Mechanically robust, humidity-resistant, thermally stable high performance antireflective thin films with reinforcing silicon phosphate centers

- A hierarchically nanoporous antireflective thin film was fabricated from an acid-catalyzed hybrid silica sol.
- The antireflective thin film shows mechanically robust, humidity-resistant and thermally stable properties simultaneously.
- The maximum/average transmittances (400-800 nm) of K9 glass increase from 92.1%/92.0% to 99.7%/98.8%, respectively.
- Silicon phosphate centers cross-link the entire thin film, resulting in a 5H pencil hardness and 5A adhesion to substrate.

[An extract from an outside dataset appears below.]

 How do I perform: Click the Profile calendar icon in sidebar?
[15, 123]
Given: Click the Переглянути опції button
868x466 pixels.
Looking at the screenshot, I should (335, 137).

High performance, function durability, thermal stability and mechanical robustness have long been pursued for advanced antireflective thin films. In the current work, we developed a novel and effective approach to fabricate mechanically robust, humidity-resistant, thermally stable high-performance antireflective thin films with reinforcing silicon phosphate centers from an acid-catalyzed hybrid silica sol. The thin film has a hierarchically nanoporous structure, resulting in favorable antireflective properties. After being coated with the antireflective thin film, the maximum and average transmittances of K9 glass increase from 92.1% and 92.0% (400-800 nm) to 99.7% and 98.8% (400-800 nm), respectively. In addition, the thin film shows favorable humidity-resistance and heat-resistance, and these extraordinary performances are attributed to its rich heat-resistant and hydrophobic groups. Moreover, mechanical strength measurements indicate the thin film has extraordinary 5H pencil hardness and 5A adhesion to substrate because of the formation of silicon phosphate centers in the thin film, which significantly reinforce the thin film. These high-performance antireflective thin films are promising in solar energy utilization, especially in solar cells.